4. Had multiple dinner parties

5. Separated my darks from whites****







*I bought the smallest iron I could find.  The face is hardly larger than my hand.

**I almost justified putting a towel on the floor and calling it good enough, but then opted for the half-size ironing board.

***It's a hand-held battery powered vacuum.  But rechargeable!  And larger than the one you're thinking of, I am certain; it's not some lame handi-vac but it is certainly no Dyson.

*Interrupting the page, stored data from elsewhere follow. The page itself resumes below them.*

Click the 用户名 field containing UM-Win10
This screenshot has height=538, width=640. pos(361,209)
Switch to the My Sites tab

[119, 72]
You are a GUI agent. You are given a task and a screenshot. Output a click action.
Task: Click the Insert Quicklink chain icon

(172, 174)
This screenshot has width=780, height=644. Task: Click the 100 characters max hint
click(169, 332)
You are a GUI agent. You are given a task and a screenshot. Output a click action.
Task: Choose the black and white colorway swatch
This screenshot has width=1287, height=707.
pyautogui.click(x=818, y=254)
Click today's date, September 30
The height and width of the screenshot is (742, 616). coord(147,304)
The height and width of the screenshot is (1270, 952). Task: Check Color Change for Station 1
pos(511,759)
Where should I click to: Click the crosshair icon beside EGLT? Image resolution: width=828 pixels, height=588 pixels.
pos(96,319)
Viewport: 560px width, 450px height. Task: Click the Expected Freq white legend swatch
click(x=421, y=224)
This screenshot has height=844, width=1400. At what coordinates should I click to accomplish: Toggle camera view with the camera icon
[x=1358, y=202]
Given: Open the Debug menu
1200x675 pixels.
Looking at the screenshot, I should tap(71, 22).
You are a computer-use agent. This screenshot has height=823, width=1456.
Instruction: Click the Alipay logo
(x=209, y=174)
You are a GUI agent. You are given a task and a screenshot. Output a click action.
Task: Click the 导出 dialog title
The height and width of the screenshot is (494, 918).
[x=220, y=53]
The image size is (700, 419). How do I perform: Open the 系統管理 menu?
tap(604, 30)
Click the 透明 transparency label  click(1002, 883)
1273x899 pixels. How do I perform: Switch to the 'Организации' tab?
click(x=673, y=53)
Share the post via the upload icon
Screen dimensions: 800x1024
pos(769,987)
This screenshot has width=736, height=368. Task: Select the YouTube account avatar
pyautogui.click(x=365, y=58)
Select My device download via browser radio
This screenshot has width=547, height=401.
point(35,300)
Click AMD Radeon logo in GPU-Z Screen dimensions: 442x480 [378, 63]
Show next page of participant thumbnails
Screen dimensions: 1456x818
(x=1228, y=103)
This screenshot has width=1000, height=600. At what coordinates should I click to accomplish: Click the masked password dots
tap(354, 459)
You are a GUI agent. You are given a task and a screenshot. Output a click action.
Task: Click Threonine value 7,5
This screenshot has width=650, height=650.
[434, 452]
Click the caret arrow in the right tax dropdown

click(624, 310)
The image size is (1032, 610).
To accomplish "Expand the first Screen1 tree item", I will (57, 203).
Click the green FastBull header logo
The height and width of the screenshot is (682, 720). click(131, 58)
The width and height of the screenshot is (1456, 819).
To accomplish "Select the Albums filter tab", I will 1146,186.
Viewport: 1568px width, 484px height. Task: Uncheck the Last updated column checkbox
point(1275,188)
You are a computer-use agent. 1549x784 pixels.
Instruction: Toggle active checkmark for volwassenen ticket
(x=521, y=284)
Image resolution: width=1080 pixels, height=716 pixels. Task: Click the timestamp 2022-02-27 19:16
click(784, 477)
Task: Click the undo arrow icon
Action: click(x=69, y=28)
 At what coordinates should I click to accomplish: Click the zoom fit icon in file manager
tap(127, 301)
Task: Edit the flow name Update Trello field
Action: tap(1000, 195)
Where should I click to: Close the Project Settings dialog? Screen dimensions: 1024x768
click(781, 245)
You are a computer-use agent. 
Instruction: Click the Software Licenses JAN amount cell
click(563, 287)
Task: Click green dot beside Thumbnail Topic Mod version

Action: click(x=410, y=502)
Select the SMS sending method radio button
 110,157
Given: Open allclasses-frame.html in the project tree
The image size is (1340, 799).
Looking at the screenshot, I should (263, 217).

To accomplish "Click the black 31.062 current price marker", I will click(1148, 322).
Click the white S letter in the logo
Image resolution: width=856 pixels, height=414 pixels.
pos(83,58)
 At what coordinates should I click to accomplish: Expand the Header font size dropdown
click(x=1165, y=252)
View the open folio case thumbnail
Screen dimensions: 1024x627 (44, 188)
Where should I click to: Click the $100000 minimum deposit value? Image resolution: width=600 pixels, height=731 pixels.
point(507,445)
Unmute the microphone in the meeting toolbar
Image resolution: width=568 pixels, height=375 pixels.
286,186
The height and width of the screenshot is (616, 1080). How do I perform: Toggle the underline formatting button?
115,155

****Really I just looked for things that probably wouldn't show indigo that I was terrified would bleed from my new jeans and I couldn't bring myself to wash them on their own.

Sunday, April 6, 2014

I'm not much of a poetry writer, but I like it.  And I like the people that come together over it.  Just over a week ago, I had the opportunity to go to a poetry reading in Minneapolis and it just so happened to be curated by the Poet Laureate of Minnesota.  I later found a collaborative work of hers in the vault of the Special Collections department at the Central Branch of the Hennepin County Public Library.  Hand made paper and letterpress printing, it was in all senses of the idea a work of art.

Nothing I write much compares, but it is nonetheless fun to play with words and form in a way that prose doesn't have the flexibility for.  So here I'll share the little idea I had as I walked from my temporary work to my temporary home through a short-lived and amusing flurry more beautiful than I had seen in a while.  But with this I would like to declare that while I love winter, I am ready for it to be warm again.  Warm and free of coats.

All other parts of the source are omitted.